A 25-year-old man has focal epilepsy with secondary generalization not controlled by valproate and levetiracetam. MRI shows a focal cortical dysplasia in the right temporal lobe. EEG confirms concordant ictal onset zone. He is being considered for epilepsy surgery. Which factor most strongly PREDICTS good surgical outcome (Engel Class I)?

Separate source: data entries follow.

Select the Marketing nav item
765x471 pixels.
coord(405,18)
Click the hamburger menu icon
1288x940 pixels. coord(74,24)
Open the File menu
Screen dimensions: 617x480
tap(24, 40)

- A Duration of epilepsy >10 years
- B Family history of epilepsy suggesting genetic etiology
- C Multiple seizure types with bilateral spread
- D Identifiable structural lesion (MRI-positive) concordant with EEG focus ✓
Explanation
The strongest predictor of excellent surgical outcome (Engel Class I = seizure-free) in focal epilepsy surgery is the presence of a concordant structural lesion on MRI (lesion-positive) that matches the EEG ictal onset zone. Mesial temporal lobe epilepsy with hippocampal sclerosis and temporal lobe focal cortical dysplasias have the best resective surgery outcomes. Bilateral spread, genetic etiology, and long epilepsy duration are associated with poorer outcomes. MRI-negative focal epilepsy has substantially lower surgery success rates.
Reference: Harrison's Principles of Internal Medicine, 21st ed.